MapReduce: Programming model for parallelizing batch processing of large data sets. Good for counting things. Hadoop ships with a Java implementation of MapReduce.

Hue: Hadoop User Experience. Web GUI for various Hadoop services. (HDFS, Oozie, Pig, Hive, etc.) Written in Python Django.

Pig: High level language abstraction for common implementing MapReduce programs without thinking about the MapReduce model. (Feels like a mix between SQL and awk). Generates MapReduce programs that are run in Hadoop.

Hive: Projects structure onto flat data (text or binary) in HDFS and allows this data to be queried in an SQL like manner. Analytics is not currently using Hive, although believe it will be useful for certain types of analysis as more clients have need.
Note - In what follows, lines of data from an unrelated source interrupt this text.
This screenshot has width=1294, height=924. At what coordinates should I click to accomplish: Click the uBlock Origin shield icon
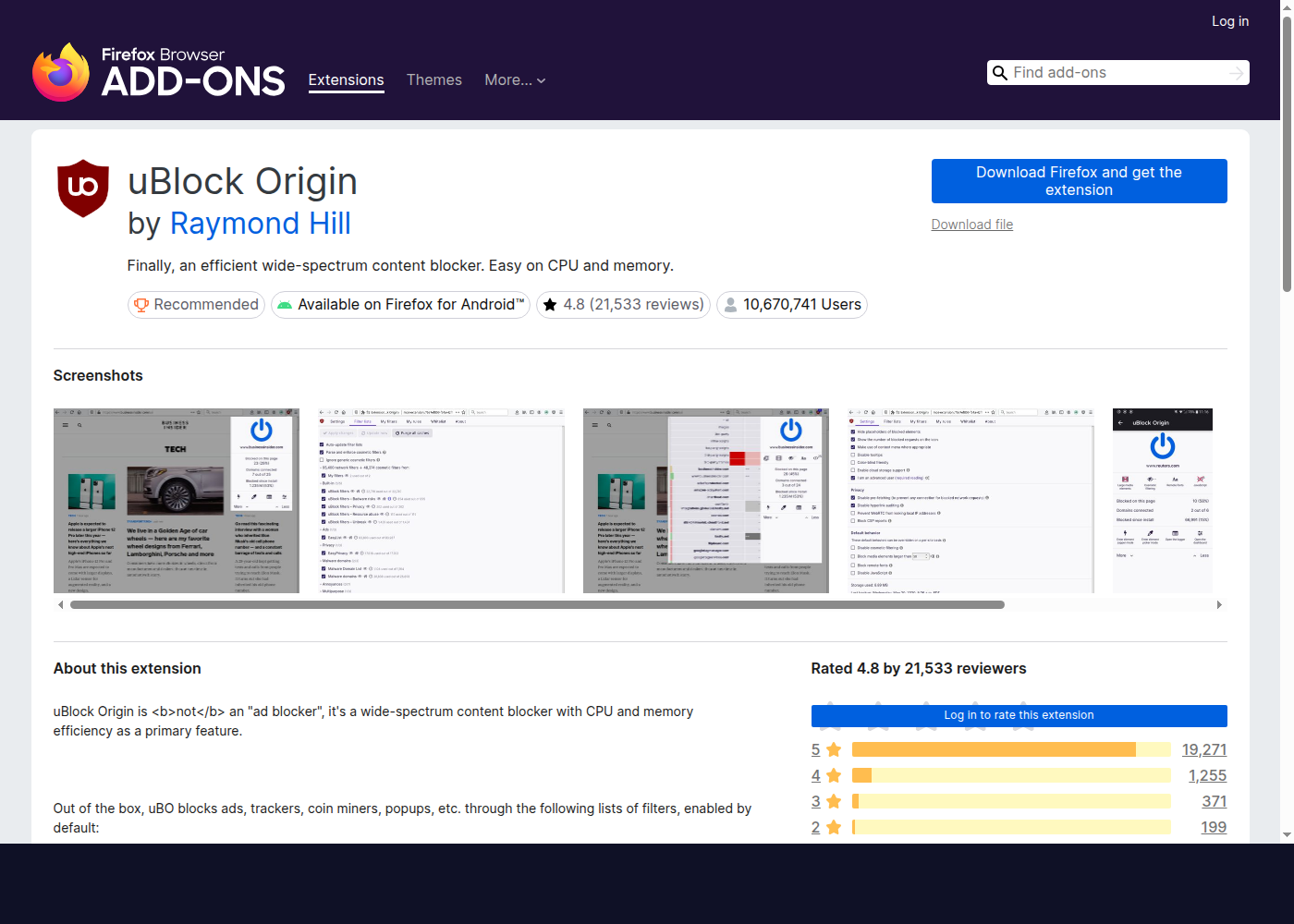tap(82, 188)
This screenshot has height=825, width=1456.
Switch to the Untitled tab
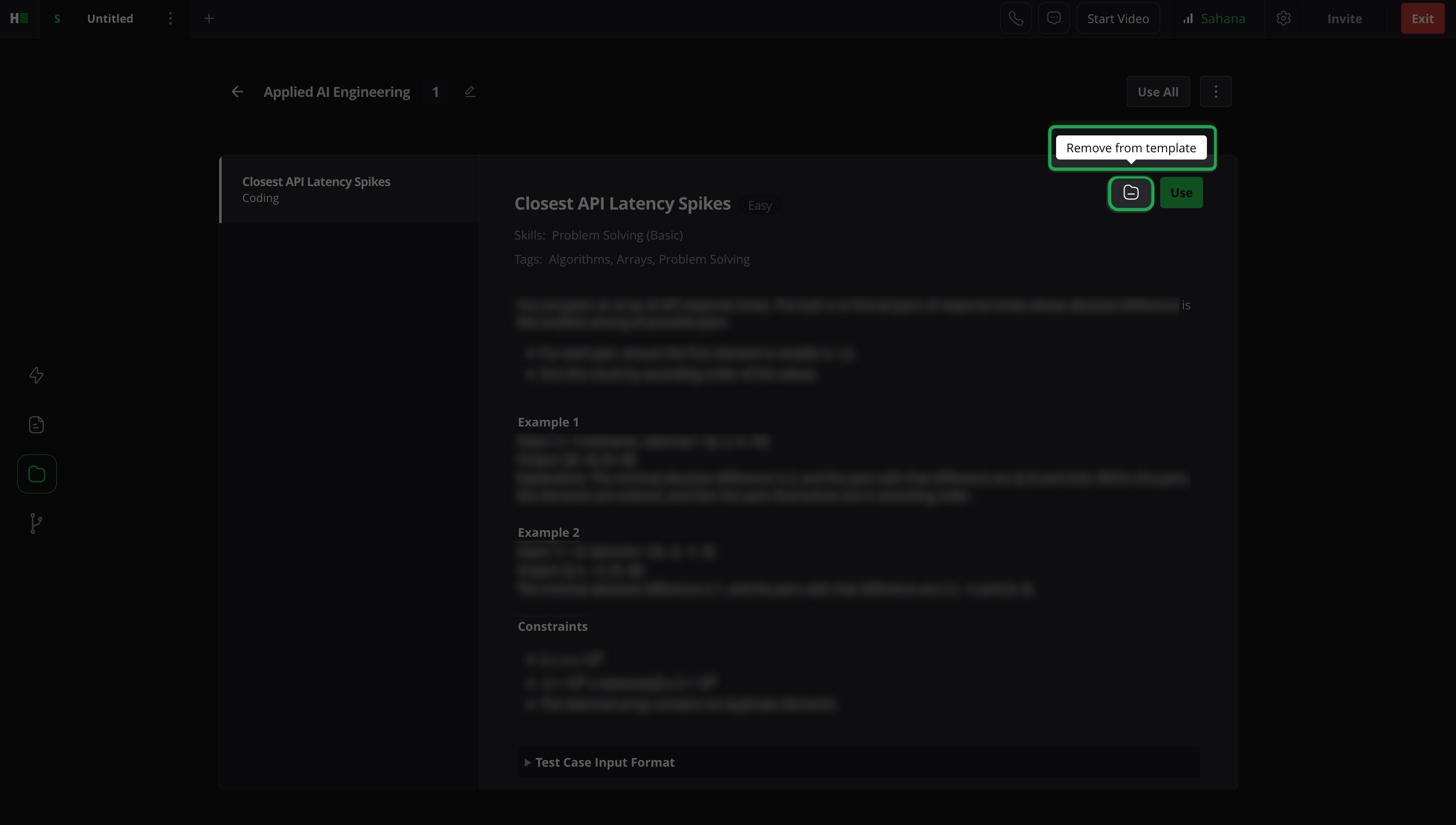click(110, 19)
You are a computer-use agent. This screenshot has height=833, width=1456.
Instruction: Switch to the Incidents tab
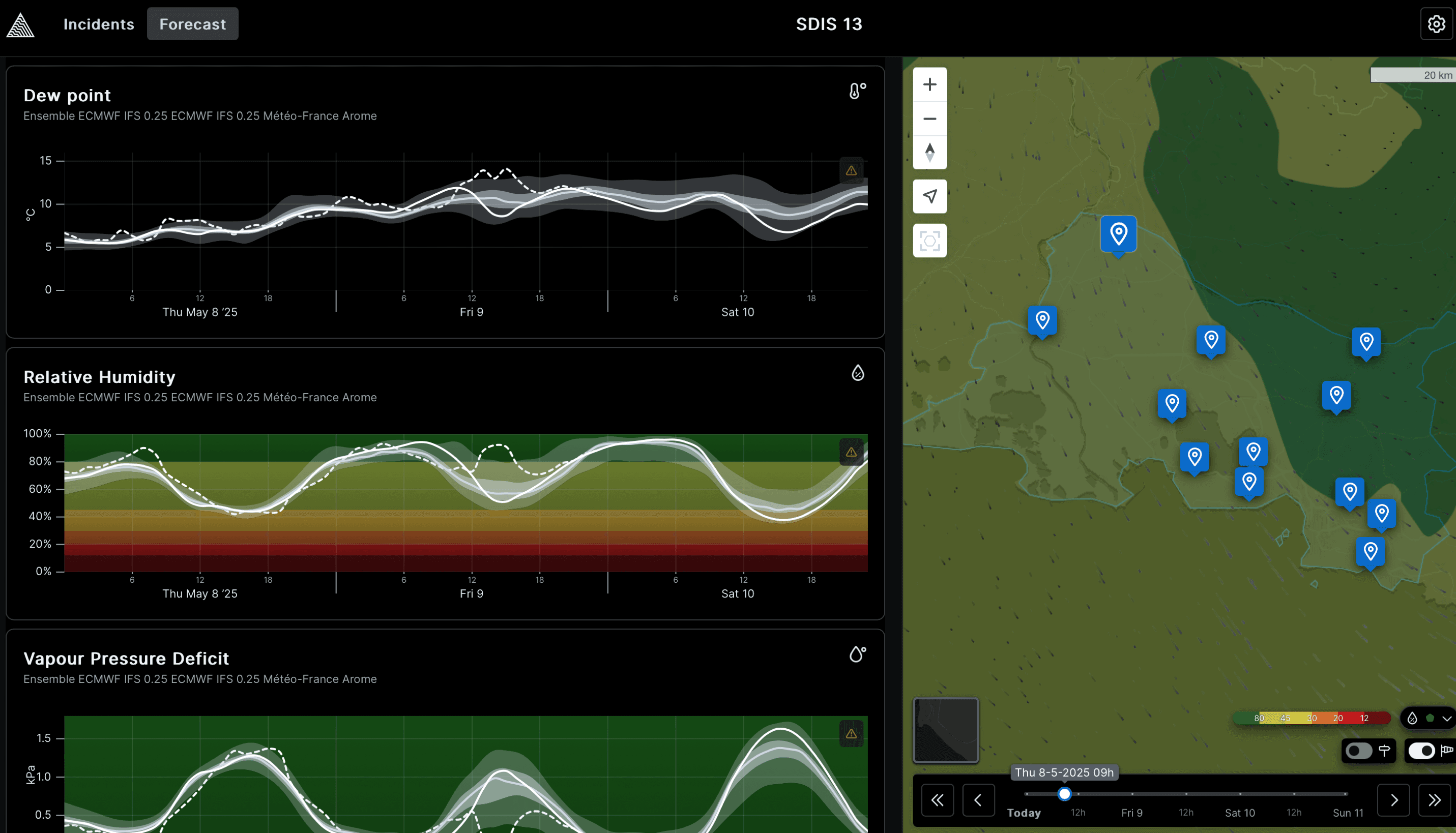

Oozie: Scheduler for Hadoop jobs. Used for automated reporting based on data availability.

Kafka: Distributed pub/sub message queue. Useful as a big ol' reliable log buffer.

Kafka Consumer: Any Kafka client that subscribes and reads from Kafka Brokers.

Kafka Producer: Any Kafka client that publishes and writes to Kafka Brokers.

Kafka Topic: A logical partitioning of Kafka data streams.

Camus: LinkedIn's Kafka -> HDFS pipeline. Runs as a MapReduce job in Hadoop and consumes from Kafka into HDFS.

Zookeeper: Highly reliable dynamic configuration store. Instead of keeping configuration and simple state in flat files or a database, Zookeeper allows applications to be notified of configuration changes on the fly.

Cloudera: An organization that provides Hadoop ecosystem packages and documentation. Kraken uses Cloudera's CDH5 distribution.

webrequest log stream (aka firehose): The Analytics team has been referring to the web access logs generated from all WMF frontend cache webservers as 'webrequest logs'. The existent UDP stream is often referred to as the 'firehose', or the webrequest log stream.

jmx: JMX (Java Management Extensions) is a widely-adopted JVM mechanism to expose VM and application metrics, state, and management features. Nearly all the above-listed technologies provide JMX metrics; for example, Kafka brokers expose BytesIn, BytesOut, FailedFetchRequests, FailedProduceRequests, and MessagesIn aggregated across all topics (as well as individually). Kraken is using jmxtrans to send relevant metrics to Ganglia and elsewhere.

Refinery: Refinery contains scripts, artifacts, and configuration for WMF's analytics cluster.

Log Producers - varnishkafka

Frontend varnish cache servers use varnishkafka to send all webrequest logs to Kafka brokers in EQIAD.

Log Buffering - Kafka

Kafka Brokers store a 7 day buffer of data. This gives us time to consume this data into HDFS and recover if there are any problems. Check out the Kafka Ganglia view.

Batch Analysis - Hadoop

Raw webrequest logs are imported into HDFS using LinkedIn's Camus. (Raw log data is not world readable.) Analysis of these logs is done by Hive, Pig, and other MapReduce jobs.

Oozie is used to schedule and chain runs of Hive or other scripts based on the availability of data in HDFS. Workflows are triggered once the data is available.